**TEXT SHOWN**.
If you are trying for a baby with no success, you might discover that the secret is in your teeth.
We often think of our teeth as a separate entity from our overall health. However, it is important to keep in mind that oral health is very important and can be connected to other health problems. Keeping your teeth clean and well looked after is incredibly important for ensuring your overall health, including your fertility.
Periodontal Disease and Gingivitis
Gum diseases, such as periodontal disease and gingivitis, are chronic bacterial infections that affect the gums and the bones supporting the teeth1. Gingivitis is the milder form, which will cause the gums to become swollen, red and bleed easily. If this disease is untreated, it can advance to periodontitis. This is when the bacteria in the plaque will irritate the gums and stimulate a chronic inflammatory response. The gums will start to pull away from your teeth, which leaves pockets that are open to infection. Once the infection and inflammation sets in, the infection will be released into your bloodstream and can affect other parts of your body.
This gum infection is believed by researchers to affect your fertility. This is because when the bacteria in the gums starts to spread into the rest of your body, it can throw off your health and immune system2. Should you become pregnant, there is a much more likely chance that you will suffer from a miscarriage. Since the body is in a high immune response to battle the infection, the foreign tissue of the fetus can be attacked too.
If you are suffering from any gum disease, you should see your dentist to see get it treated before trying for a baby. The gum disease can often be easily treated and usually involves no more than four dental visits. If you need to have dental surgery, make sure that you let your dentist know if there is a chance you might be pregnant. Your doctor will need to know that so that they can use the medications during the surgery that will be safe on the chance that you are pregnant.
Concerns about mercury and its effects on human fertility have led some women to wonder whether silver amalgam fillings have a negative effect on their fertility. These fillings have a small amount of the toxic metal, but it is enough to cause a problem. According to the American Dental Association, the amount of mercury is so small that it is not something to be concerned about. However, there have been an alarming surge of cases and news reports of amalgam causing numerous health issues.

**DATA LISTING**.

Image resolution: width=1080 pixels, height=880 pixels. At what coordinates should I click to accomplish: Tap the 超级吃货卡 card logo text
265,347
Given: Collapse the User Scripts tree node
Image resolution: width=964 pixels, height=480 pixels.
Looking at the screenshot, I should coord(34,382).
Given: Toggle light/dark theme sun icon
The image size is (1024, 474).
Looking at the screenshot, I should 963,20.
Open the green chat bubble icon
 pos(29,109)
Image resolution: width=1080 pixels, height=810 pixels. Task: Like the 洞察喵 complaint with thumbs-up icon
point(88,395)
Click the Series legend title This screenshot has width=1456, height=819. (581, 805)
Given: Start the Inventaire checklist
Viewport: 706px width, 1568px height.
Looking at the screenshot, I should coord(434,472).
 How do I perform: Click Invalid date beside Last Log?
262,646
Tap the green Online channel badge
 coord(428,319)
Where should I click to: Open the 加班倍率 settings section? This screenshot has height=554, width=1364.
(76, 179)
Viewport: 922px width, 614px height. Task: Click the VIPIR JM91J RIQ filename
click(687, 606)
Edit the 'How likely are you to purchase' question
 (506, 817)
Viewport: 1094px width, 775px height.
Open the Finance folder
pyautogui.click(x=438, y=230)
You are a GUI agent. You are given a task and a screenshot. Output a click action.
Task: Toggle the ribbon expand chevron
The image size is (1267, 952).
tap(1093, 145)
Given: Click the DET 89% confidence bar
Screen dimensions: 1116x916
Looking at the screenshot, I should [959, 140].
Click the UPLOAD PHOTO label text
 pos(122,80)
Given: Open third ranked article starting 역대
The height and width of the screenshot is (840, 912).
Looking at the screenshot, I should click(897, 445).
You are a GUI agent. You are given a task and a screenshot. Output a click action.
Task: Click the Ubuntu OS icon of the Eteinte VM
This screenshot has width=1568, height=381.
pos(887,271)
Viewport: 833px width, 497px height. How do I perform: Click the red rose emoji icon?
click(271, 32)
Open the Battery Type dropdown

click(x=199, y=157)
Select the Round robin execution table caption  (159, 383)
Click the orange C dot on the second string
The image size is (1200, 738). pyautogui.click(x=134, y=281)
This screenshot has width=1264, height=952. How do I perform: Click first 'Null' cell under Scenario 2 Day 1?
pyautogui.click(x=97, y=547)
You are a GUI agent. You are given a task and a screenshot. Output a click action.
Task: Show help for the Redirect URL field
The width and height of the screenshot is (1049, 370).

**ACTIVITIES**.
[a] Answer these questions using the text on teeth and fertility.
(i) According to the text, what can gingivitis advance to if it is left untreated?
(ii) At most, how many dental visits does treating gum disease usually involve?
(iii) What does the American Dental Association say about the amount of mercury in silver amalgam fillings?
[b] Repeat the text on teeth and fertility word for word, everything from "If you are suffering" down to "you are pregnant.".

**RESULTS**.
[a]
(i) It can advance to periodontitis.
(ii) It usually involves no more than four dental visits.
(iii) It says the amount of mercury is so small that it is not something to be concerned about.

[b]
If you are suffering from any gum disease, you should see your dentist to see get it treated before trying for a baby. The gum disease can often be easily treated and usually involves no more than four dental visits. If you need to have dental surgery, make sure that you let your dentist know if there is a chance you might be pregnant. Your doctor will need to know that so that they can use the medications during the surgery that will be safe on the chance that you are pregnant.